I believe that nothing bad would happen here if we set BLOCKS_PER_CHIP to 15*12+1. It would be inefficient though, since the 15*12+1 block will have no work to do once its scheduled. Thread 0 would increment the counter and all of the threads will break out of the while immediately because startingIndex >= N.
This occurs because the 15*12 blocks will be scheduled initially, and will continue running until completion (that is, until startingIndex >= N). The 15*12+1 block cannot be scheduled initially because we launched as many thread blocks to fill the GPU.

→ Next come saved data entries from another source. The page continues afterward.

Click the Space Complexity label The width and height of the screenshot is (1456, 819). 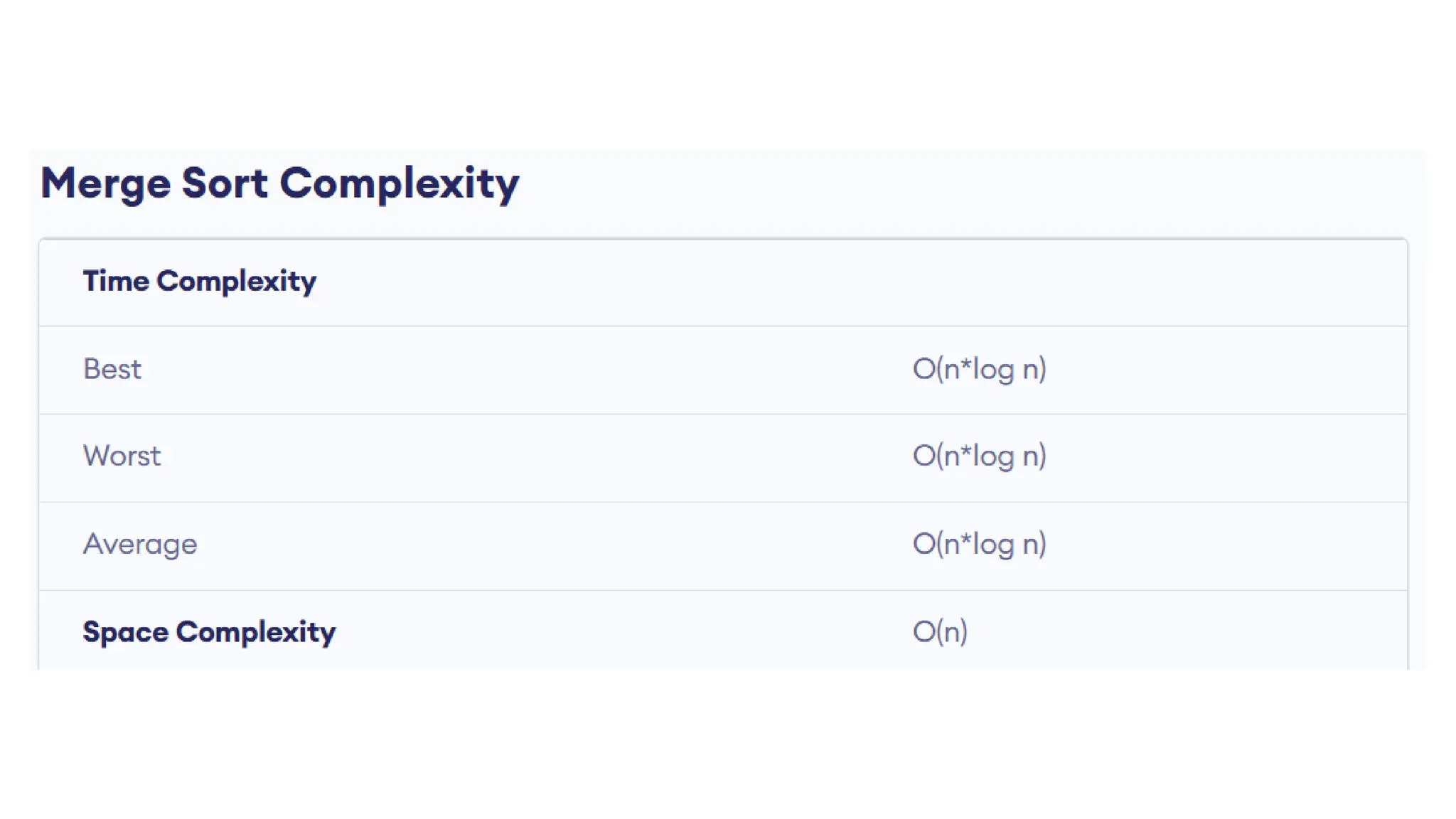tap(209, 632)
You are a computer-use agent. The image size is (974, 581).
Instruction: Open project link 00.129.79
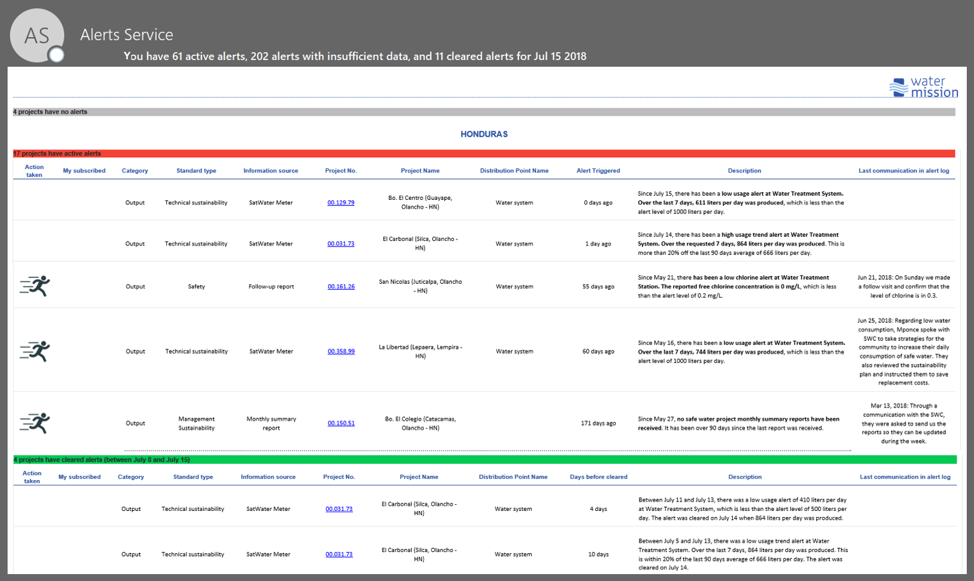[x=341, y=201]
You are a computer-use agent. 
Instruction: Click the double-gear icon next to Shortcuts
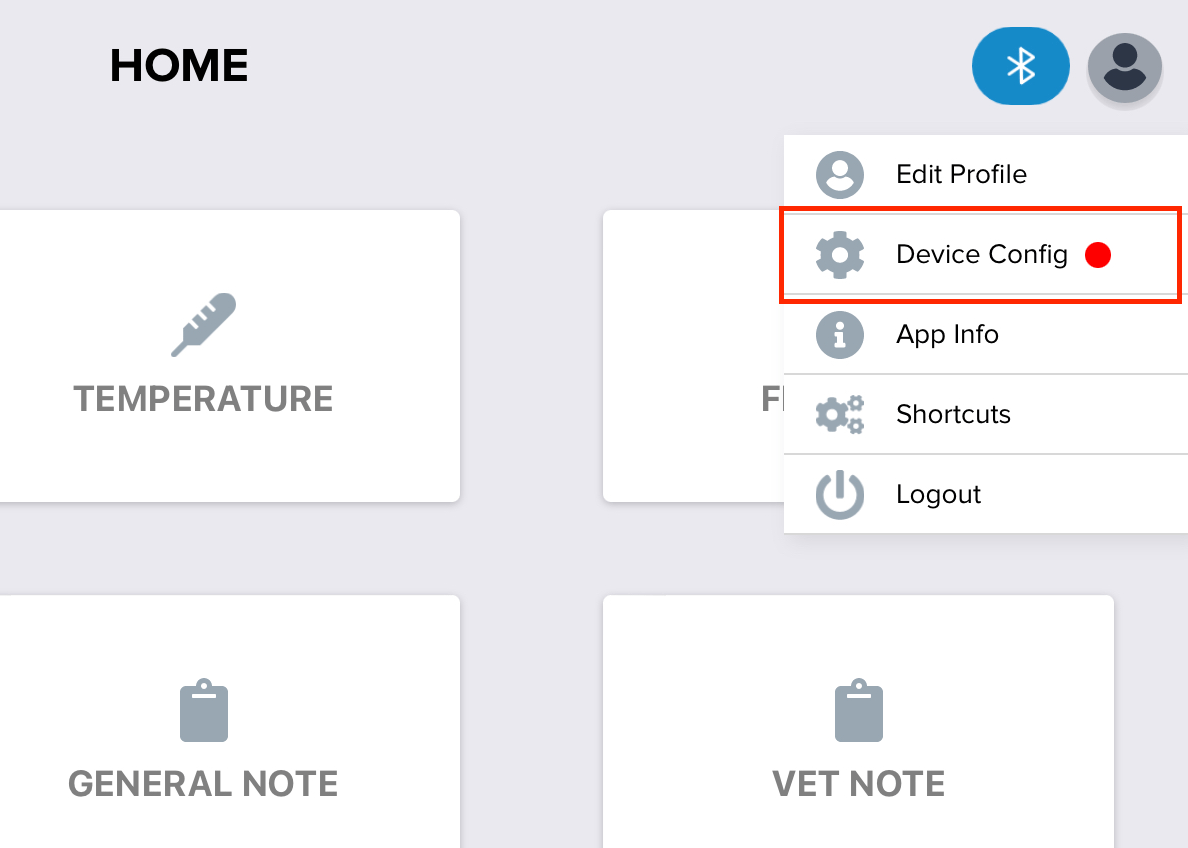[840, 414]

@jazzbass. You are correct!
This style of "Persistent threads" is particularly useful in allowing a program to take advantage of locality. For instance, let's say we have a small lookup table which fits into shared memory that contains a mapping from some input set of values to another output set of values. Lets say we have some large array of data A that we want to convert from the input set to the output set. If we took a traditional data parallel approach we would allocate a thread for each element in A, load the lookup table into shared memory for each block of threads, apply the mapping to the elements of A, and then save the mapped elements back out to global memory.
The issue here is that each time we launch and retire a new block of elements we are consuming memory bandwidth to reload our lookup table from global memory. Instead, we could use a "persistent" block that loads the lookup table once and then processes many elements of A via looping and then stops when all elements in A have been exhausted. This reduces our memory bandwidth and contention of the global memory belonging to the lookup table.